« Deux malles et une marmite », les leçons d’écriture d’Ananda Devi

LE LIVRE DE LA SEMAINE. Dans une réflexion autobiographique ciselée, l’écrivaine mauricienne passe en revue ses inspirations et interroge le mystère de la création littéraire. Après plus d’un demi-siècle de production littéraire, Ananda Devi revisite son propre parcours dans un nouvel opus intitulé Deux malles et une marmite. Dans cet essai autobiographique titré comme un conte et qui se lit comme un roman, l’écrivaine mauricienne passe en revue les questions essentielles au fondement de sa vocation.

Qu’est-ce qui, dès son plus jeune âge, a suscité en elle son irrépressible désir d’écrire ? Quels textes et quels auteurs ont nourri ou renforcé sa démarche ? Par quel mystère s’opère chez elle le processus rédactionnel ? Quels événements ou images ont conduit à l’éclosion de ses principaux textes ? Et l’on sait qu’elle en a produit beaucoup (recueils de poésie, nouvelles, romans, récits), très tôt : elle a publié dès l’année de ses 20 ans, en 1977.

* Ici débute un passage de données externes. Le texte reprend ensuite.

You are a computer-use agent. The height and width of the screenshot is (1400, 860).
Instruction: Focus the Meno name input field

Dans la dernière partie du livre, l’autrice revient dans le champ de l’actualité en exprimant ses incertitudes sur la possibilité de continuer à écrire avec élan, liberté et sincérité dans notre monde soumis à des mutations radicales et gagné notamment par la hargne émanant des réseaux sociaux.

« Nos songes voluptueux »

C’est à l’adolescente qu’elle fut qu’Ananda Devi choisit d’adresser ses réponses et ses réflexions. Estimant en effet avoir conservé le même état d’esprit que son double d’autrefois, elle l’interpelle par-delà les années écoulées : « … je suis vieille aujourd’hui chère jeune fille de mes débuts. Et pourtant nous sommes pareilles, toi et moi, avec nos songes voluptueux, notre désir d’être autres pour saisir l’impossible, notre nature de caméléon, et la nécessité absolue d’écrire pour vivre, pour survivre, pour exister peut-être… »

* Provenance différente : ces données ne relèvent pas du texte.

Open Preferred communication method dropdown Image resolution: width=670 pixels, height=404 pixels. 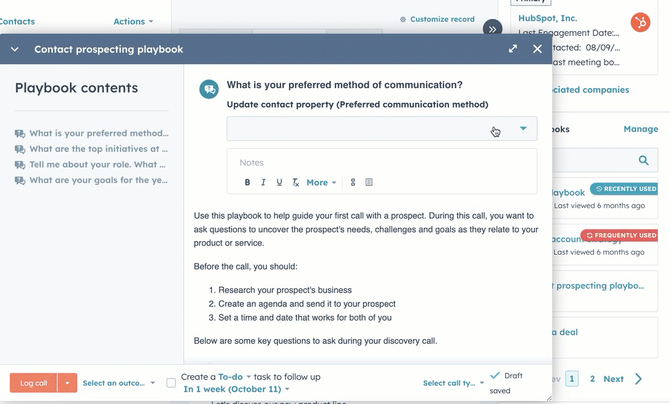[x=382, y=129]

Pour autant, le lecteur ne se sent pas mis à l’écart, mais au contraire très vite happé par la beauté du texte et par l’éclairage qu’il apporte sur la personne de l’écrivaine comme sur sa fabrique d’écriture. « L’aventure de l’imaginaire, pour une petite fille née en 1957 dans un village minuscule du nom de Trois Boutiques où il ne se passait pas grand-chose, tout au moins dans sa vie quotidienne à elle, d’où peut-elle bien venir ? », s’interroge-t-elle, avant d’évoquer sa passion pour le livre née dans son enfance et qui ne se démentira jamais.

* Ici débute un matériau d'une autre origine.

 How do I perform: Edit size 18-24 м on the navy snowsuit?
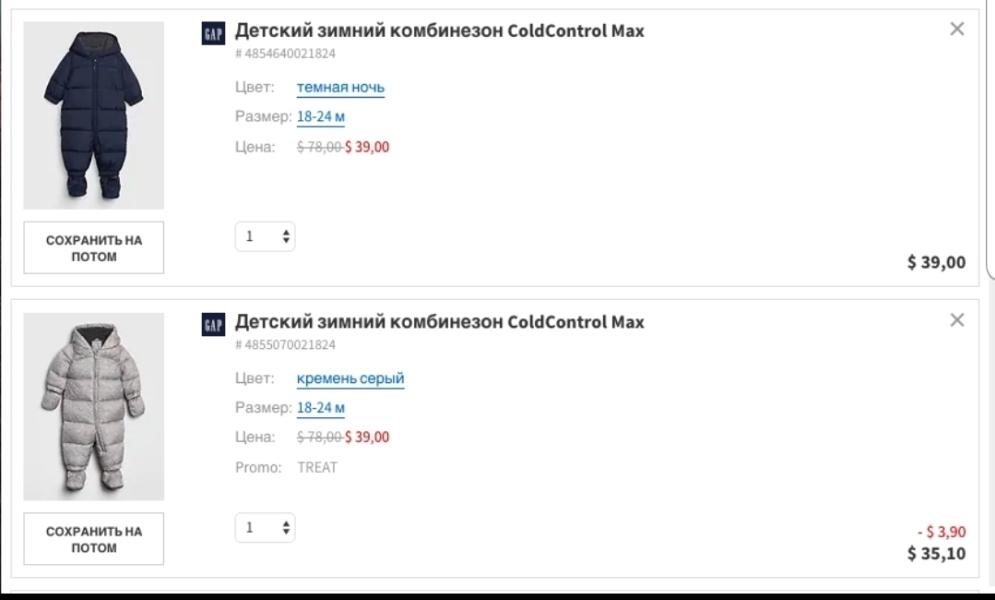click(x=320, y=117)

Née au sein d’une famille de propriétaires terriens de l’île Maurice, choyée, privilégiée, la fillette d’alors lutte contre l’ennui grâce à la lecture des ouvrages que son père rapporte régulièrement dans une malle, depuis la capitale Port-Louis. Ananda plonge pêle-mêle dans les polars, romans sentimentaux ou de cape et d’épée, œuvres classiques, atlas… Un jour, Les Mille et Une Nuits ouvre en elle les vannes d’un trouble sensuel enivrant que seule l’écriture saura transcender.

« Femme statufiée »

A l’âge de 7 ans déjà, la fillette a commencé la rédaction de très nombreux textes. Elle y ajoute fébrilement des « centaines de nouvelles, de poèmes, de “romans”, des milliers de pages d’écriture, les cahiers d’écolière, les carnets les tapuscrits maladroits au début puis de plus en plus propres ». Autant d’écrits qui, à leur tour, vont remplir la seconde malle importante de sa vie, sur laquelle veille sa mère. Jusqu’à ce que le décès de cette dernière, suivi d’un cyclone et d’une inondation, n’anéantissent cette belle production.

En guise de réaction, Ananda poursuit de plus belle sur la route des lettres. Elle explore tout d’abord les textes des écrivains africains importants des années 1970 : Achebe, Hampâté Ba, Brink, Kourouma, Labou Tansi, Soyinka, Tutuola… La puissance de leurs textes l’éblouit et oriente son positionnement : « Tu ouvres les yeux sur le monde qui t’entoure et te met à le comprendre, à l’appréhender par l’écriture. A partir de là, ce sera ton monde. Maurice, ta chère matière, ton intime étoffe, ta brûlure ; le centre de ton écriture. » Et c’est ainsi que livre après livre, Ananda Devi va construire son œuvre au point de devenir celle qu’on présente désormais comme la grande dame des lettres mauriciennes.

On croise encore dans cette longue réflexion « un pêcheur nu », des auteurs français et anglophones – Guyotat, Rimbaud, Sylvia Plath, John Keats… –, mais également certaines narratrices de ses romans, comme Anjali, Eve, Gunji, Paule, Pagli, ainsi qu’« une femme statufiée par une marmite de riz bouillant déversée sur sa tête ». Car dans cet essai comme dans ses autres livres, violence et sensualité circulent entre les pages. Nul doute qu’il faut y voir des clés d’entrée dans l’univers d’une autrice à la plume acérée, qui a choisi d’habiter pour toujours le « royaume des interdits et de l’instinct souverain et poétique, là où les blessures sont nécessaires parce qu’il n’est pas d’apprentissage sans elles ».

Deux malles et une marmite, essai d’Ananda Devi, éditions Project’îles, 2021.